What the task asks
What lines in the listing below hold the string "гигант"? Please copy them out.

====

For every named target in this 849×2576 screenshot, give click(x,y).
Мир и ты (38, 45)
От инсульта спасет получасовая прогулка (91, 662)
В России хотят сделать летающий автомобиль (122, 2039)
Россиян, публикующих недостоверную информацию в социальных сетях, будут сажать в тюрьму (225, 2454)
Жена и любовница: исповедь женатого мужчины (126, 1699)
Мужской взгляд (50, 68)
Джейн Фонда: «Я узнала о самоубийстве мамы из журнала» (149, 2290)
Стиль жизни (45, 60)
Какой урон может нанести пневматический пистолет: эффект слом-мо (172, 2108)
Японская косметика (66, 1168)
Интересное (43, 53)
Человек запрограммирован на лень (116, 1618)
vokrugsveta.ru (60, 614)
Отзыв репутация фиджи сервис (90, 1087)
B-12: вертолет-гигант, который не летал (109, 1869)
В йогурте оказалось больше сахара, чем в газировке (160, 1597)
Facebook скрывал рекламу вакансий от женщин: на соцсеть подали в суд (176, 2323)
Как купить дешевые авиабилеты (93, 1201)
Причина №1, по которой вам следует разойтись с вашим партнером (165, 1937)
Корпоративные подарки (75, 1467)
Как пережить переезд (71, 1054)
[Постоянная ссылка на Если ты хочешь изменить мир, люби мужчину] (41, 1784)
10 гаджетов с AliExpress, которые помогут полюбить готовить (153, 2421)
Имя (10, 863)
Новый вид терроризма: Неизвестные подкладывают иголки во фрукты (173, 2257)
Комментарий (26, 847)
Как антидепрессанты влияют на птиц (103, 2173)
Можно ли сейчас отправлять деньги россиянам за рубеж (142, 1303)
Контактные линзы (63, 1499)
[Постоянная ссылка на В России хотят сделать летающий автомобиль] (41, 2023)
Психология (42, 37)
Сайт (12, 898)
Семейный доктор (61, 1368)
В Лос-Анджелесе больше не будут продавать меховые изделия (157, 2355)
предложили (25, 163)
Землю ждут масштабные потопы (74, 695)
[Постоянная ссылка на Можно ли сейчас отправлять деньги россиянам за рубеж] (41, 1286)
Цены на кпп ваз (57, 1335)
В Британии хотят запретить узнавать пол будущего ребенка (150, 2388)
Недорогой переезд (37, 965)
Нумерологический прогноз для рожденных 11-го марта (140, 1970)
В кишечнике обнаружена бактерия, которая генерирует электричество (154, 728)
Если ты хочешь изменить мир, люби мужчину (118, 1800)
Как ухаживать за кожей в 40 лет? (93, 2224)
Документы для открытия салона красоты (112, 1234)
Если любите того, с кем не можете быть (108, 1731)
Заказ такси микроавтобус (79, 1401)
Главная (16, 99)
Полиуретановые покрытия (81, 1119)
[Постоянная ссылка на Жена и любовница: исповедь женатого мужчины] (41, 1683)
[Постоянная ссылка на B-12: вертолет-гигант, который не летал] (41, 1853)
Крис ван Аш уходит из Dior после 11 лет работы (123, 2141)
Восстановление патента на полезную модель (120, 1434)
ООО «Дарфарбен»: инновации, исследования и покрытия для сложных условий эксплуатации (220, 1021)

====

Your response
B-12: вертолет-гигант, который не летал (109, 1869)
[Постоянная ссылка на B-12: вертолет-гигант, который не летал] (41, 1853)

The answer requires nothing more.